Tra il 4 e il 6 febbraio l’IISS “Battisti” di Bolzano ha ospitato la prima edizione del PlayStorm Bolzano, evento dedicato ai giochi da tavolo e all’esplorazione del valore educativo del gioco e della gamification nella didattica. L’iniziativa, organizzata dal personale del Battisti insieme a docenti e ricercatori di INDIRE, del CNR e dalla Direzione Istruzione e Formazione italiana, ha proposto attività e simulazioni che hanno coinvolto 20 classi di studenti dell’ITE Battisti e di altre scuole secondarie di II grado della città.
Durante la tre giorni, gli studenti hanno avuto l’opportunità di confrontarsi con punti di vista diversi, sviluppando senso critico, responsabilità individuale e spirito civico.
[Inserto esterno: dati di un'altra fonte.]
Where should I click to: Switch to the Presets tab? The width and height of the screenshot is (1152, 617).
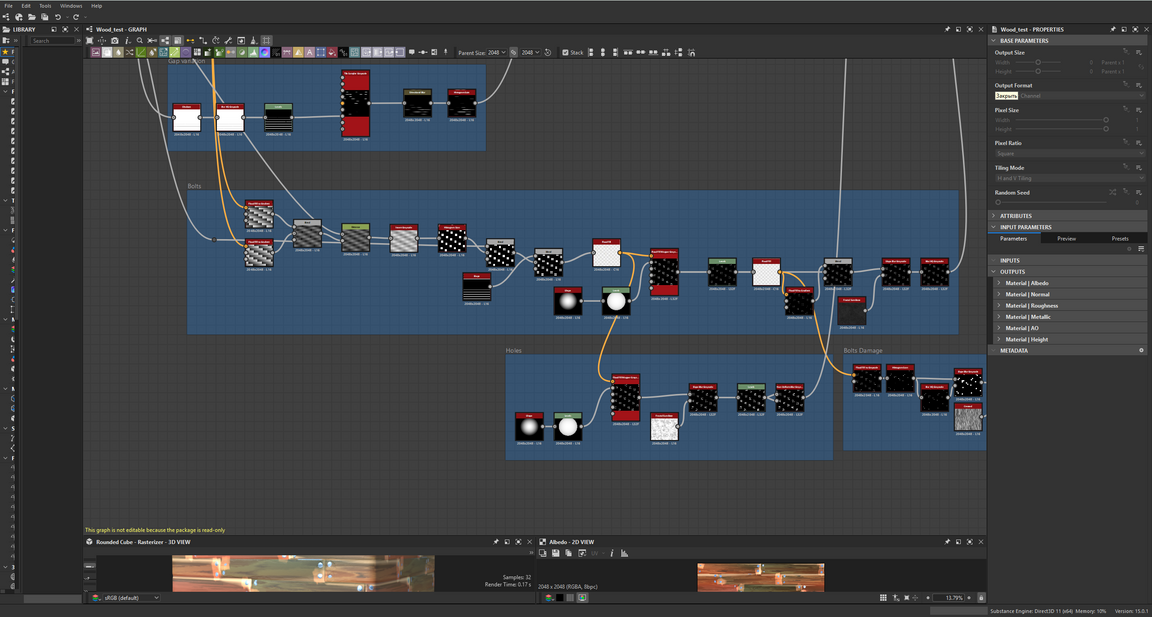(x=1119, y=238)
L’approccio ludico ha permesso di trasformare il gioco in uno strumento di apprendimento, dove il rispetto delle regole condivise e la collaborazione diventano competenze trasversali fondamentali.
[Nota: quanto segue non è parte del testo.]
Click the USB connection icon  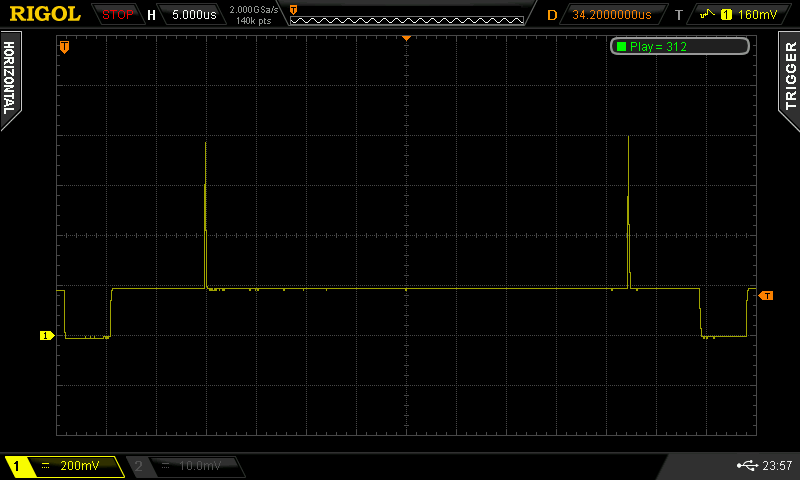pos(743,466)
Il 5 febbraio, in occasione della presentazione dell’iniziativa, il vicepresidente della Provincia e assessore all’Istruzione Marco Galateo ha sottolineato il ruolo centrale del gioco educativo nella promozione della cittadinanza attiva. «È ormai ampiamente dimostrato come il gioco favorisca lo sviluppo di competenze personali e sociali, quali autonomia, resilienza e capacità di gestire le proprie emozioni», ha spiegato Galateo. «Il rispetto delle regole e la collaborazione all’interno di un gruppo sono elementi essenziali delle dinamiche stesse di gioco».
La tre giorni si è conclusa venerdì 6 febbraio con un ciclo di formazione per il personale docente: 110 insegnanti hanno potuto apprendere i principi della gamification da applicare in classe, con l’obiettivo di integrare conoscenze disciplinari, abilità operative e competenze trasversali.
«L’attività ludica rende l’apprendimento più coinvolgente, riduce la percezione dello studio come mero obbligo e contribuisce a contenere ansia e stress, soprattutto nei contesti valutativi tipici dell’ambiente scolastico», ha dichiarato il sovrintendente scolastico Vincenzo Gullotta. «Quanto emerso in queste giornate costituirà la base per integrare in modo più strutturato la gamification nella progettazione didattica. Prevediamo di diffondere questa pratica innovativa con altre giornate di formazione e percorsi esperienziali, per costruire una scuola sempre più inclusiva, efficace e orientata allo sviluppo globale dello studente».